The subsequent decline relinquished significant ground into the October 2015 low at $38.51, ahead of a symmetrical bounce that posted an all-time high just two points above the 2014 peak in April 2017. Sellers then took control once again, carving a declining channel that reached the 2015 low in December 2018. Support held, generating a weak bounce that stalled at a lower high in July 2019. It has been all downhill since that time, highlighted by a September double top breakdown that confirmed a major downtrend.

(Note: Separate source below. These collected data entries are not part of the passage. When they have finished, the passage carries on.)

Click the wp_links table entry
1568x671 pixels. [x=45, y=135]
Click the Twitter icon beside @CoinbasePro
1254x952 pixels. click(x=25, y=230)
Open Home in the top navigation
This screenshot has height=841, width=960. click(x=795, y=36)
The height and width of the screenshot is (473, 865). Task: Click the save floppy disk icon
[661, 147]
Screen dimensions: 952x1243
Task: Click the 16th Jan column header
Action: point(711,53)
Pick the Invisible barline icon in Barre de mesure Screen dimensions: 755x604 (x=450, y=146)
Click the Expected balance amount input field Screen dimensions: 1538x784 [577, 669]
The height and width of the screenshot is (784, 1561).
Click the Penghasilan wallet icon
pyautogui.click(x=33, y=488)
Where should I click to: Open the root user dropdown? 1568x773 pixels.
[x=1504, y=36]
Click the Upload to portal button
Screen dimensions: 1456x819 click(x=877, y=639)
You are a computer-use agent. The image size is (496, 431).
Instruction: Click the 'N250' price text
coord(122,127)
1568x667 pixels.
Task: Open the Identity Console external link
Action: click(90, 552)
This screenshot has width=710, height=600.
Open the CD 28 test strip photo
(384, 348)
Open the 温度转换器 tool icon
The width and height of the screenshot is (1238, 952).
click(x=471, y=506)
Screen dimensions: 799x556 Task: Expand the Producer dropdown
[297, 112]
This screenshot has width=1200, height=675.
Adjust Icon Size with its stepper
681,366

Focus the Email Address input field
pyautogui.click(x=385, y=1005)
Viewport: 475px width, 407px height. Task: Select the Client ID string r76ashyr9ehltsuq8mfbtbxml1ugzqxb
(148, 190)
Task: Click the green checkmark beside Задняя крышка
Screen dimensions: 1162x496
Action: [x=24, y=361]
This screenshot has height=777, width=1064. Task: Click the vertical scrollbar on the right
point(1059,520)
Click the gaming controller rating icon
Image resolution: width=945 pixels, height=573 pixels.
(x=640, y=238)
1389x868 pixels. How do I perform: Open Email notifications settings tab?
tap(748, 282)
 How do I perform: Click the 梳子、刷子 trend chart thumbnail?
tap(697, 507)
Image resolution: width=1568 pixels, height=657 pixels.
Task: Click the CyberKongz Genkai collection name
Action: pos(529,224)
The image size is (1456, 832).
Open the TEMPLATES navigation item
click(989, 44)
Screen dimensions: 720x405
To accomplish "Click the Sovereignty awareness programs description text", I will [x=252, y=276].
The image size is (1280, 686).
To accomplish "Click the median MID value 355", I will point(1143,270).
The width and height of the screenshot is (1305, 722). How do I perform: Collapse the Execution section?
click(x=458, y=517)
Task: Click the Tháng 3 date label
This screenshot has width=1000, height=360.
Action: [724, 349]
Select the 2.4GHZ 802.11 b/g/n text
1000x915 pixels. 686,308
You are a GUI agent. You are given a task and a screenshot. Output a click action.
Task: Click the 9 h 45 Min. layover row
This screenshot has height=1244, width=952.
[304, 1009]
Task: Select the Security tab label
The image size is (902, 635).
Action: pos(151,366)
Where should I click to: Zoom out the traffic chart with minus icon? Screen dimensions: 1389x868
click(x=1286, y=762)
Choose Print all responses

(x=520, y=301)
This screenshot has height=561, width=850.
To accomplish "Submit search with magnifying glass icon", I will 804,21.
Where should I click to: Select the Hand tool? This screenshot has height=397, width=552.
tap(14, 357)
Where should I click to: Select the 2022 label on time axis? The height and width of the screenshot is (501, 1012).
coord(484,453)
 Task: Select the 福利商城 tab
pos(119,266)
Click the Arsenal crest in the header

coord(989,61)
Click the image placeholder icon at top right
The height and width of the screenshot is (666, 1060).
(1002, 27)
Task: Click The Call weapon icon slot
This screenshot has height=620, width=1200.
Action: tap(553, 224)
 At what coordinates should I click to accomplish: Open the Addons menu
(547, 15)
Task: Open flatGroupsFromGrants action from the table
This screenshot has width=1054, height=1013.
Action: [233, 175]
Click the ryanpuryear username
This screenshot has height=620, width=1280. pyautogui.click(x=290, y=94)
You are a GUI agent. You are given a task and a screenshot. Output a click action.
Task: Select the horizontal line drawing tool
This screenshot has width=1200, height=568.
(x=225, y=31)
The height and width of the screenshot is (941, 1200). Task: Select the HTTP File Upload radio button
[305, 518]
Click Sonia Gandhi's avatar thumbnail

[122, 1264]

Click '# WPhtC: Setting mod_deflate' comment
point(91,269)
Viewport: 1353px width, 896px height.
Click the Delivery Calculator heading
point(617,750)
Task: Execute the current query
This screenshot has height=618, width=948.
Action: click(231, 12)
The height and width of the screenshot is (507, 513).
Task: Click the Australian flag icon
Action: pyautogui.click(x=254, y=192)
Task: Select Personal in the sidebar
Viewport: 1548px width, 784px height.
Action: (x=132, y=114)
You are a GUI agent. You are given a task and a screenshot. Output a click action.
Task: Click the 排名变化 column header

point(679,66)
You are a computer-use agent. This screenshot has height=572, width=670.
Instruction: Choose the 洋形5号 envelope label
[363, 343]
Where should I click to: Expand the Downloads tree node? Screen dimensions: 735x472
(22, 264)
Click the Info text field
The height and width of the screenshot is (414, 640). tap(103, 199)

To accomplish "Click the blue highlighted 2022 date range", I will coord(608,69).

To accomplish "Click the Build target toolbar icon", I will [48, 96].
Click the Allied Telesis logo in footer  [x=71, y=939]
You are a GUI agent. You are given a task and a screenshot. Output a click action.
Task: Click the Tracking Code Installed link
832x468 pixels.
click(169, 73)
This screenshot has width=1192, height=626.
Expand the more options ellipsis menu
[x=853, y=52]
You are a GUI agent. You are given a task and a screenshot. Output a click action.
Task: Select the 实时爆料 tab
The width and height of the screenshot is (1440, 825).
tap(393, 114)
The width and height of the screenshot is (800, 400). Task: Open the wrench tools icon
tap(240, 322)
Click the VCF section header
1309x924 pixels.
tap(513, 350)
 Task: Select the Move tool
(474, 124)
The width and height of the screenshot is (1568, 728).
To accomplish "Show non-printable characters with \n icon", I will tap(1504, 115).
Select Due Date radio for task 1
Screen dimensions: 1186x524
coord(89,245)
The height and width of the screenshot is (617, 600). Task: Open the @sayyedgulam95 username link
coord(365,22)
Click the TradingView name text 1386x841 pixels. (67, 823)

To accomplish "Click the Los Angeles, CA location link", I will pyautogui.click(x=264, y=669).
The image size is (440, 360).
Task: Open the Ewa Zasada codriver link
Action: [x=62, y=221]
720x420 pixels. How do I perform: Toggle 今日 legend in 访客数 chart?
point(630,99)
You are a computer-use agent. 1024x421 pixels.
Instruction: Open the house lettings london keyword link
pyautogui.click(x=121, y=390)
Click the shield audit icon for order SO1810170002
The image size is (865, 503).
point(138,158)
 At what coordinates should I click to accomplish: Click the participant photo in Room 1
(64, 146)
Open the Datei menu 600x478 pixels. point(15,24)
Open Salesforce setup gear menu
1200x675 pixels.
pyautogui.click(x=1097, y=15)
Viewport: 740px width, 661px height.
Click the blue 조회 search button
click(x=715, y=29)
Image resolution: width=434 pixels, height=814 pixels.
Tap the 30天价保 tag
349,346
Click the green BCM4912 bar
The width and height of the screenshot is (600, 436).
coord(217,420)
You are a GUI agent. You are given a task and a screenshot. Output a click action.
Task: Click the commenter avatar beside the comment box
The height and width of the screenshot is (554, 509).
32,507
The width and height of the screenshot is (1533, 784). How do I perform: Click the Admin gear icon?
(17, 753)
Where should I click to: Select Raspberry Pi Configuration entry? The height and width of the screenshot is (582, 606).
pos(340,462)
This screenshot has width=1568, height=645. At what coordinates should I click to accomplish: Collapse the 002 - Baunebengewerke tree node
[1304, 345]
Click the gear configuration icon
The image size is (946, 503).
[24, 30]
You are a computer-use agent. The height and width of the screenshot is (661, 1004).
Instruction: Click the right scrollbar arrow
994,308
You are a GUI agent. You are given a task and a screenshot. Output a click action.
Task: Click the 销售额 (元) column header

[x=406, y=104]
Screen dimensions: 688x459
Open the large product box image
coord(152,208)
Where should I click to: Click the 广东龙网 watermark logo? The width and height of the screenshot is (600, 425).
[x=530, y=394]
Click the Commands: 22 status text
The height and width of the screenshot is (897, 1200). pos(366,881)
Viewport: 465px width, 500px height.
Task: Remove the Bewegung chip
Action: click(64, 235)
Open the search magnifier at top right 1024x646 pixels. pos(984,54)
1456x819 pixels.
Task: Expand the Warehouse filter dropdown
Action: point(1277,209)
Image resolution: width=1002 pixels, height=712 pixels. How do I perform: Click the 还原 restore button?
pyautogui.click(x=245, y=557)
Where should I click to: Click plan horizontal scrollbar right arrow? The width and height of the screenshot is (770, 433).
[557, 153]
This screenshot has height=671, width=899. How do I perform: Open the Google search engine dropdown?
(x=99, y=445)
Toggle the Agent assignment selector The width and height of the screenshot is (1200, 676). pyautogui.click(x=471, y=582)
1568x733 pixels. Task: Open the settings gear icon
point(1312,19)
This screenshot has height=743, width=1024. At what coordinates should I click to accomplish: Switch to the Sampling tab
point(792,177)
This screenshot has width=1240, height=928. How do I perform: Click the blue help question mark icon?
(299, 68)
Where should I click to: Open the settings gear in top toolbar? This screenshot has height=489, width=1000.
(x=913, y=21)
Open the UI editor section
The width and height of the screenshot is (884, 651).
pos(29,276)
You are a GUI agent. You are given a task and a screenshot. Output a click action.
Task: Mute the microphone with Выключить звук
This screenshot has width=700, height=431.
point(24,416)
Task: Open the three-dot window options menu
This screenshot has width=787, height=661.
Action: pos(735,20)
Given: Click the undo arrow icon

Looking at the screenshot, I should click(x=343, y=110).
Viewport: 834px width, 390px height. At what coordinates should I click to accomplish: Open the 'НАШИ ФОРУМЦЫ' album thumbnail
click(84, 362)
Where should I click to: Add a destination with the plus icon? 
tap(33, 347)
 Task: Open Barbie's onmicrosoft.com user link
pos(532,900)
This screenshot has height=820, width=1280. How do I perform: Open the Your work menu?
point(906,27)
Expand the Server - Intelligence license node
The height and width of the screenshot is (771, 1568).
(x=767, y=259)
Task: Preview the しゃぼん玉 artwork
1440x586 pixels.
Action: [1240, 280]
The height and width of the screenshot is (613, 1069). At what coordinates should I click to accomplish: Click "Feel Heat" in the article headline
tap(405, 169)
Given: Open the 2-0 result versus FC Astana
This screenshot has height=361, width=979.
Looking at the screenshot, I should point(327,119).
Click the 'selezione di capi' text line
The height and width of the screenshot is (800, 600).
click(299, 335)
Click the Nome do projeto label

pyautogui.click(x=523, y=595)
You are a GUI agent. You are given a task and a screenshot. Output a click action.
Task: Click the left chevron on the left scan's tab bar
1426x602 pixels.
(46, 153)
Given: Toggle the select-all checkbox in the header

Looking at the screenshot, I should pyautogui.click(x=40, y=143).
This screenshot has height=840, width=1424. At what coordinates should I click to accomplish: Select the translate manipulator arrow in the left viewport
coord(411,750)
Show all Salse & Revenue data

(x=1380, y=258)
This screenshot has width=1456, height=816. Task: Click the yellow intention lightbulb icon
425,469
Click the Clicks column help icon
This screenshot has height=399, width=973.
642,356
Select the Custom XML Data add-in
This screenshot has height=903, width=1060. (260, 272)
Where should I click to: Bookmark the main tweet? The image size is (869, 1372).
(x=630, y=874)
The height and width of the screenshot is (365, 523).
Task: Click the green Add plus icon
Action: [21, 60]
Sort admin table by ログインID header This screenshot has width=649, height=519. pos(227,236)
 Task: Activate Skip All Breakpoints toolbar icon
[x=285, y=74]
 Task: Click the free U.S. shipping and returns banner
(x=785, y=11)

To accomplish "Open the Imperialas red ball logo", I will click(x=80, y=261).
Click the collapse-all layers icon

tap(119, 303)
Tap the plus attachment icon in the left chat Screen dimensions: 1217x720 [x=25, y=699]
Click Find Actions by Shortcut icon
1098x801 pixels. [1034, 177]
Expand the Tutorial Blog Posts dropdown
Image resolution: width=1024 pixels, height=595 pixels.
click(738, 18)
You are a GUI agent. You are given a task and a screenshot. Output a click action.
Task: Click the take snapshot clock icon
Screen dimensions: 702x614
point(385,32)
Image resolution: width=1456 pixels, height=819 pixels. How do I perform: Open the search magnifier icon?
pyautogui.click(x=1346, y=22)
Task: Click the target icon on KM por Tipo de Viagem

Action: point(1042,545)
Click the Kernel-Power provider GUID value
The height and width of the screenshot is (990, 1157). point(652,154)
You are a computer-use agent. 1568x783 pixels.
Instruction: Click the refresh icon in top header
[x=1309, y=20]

A November bounce tested new resistance and reversed just five days after the merger, giving way to renewed selling pressure that broke the October low about three weeks ago. The stock is now trading at the same level as December 2012, ignoring the bullish table pounding by Wall Street and the institutional crowd. Sadly, there’s no reason to take exposure with a price chart that looks this deadly, especially during a roaring bull market.

VIAC Short-Term Outlook

A Fibonacci grid stretched across the 2009 into 2017 uptrend places the double top near the .50 retracement, which was broken decisively in the fourth quarter of 2019. Ominously, this massive pattern calculates a measured move target close to the 2009 low in the single digits, warning sidelined investors to avoid exposure unless a series of positive news catalysts lifts price back above the red line.

The monthly stochastic oscillator hasn’t reached the overbought zone in nearly three years, highlighting extreme weakness. It has dropped into the oversold zone three times during this period and hit the most extreme reading since 2008 in November 2019. Even so, the recent bullish crossover is hard to believe, given multiple failures in recent years. Given the risk, bottom fishers are likely to find better bargains in other corners of the market universe.

The Bottom Line

ViacomCBS is trading below the level posted when CBS and Viacom merged in December, indicating that investors are walking away despite upbeat Wall Street commentary.

Disclosure: The author held no positions in the aforementioned securities at the time of publication.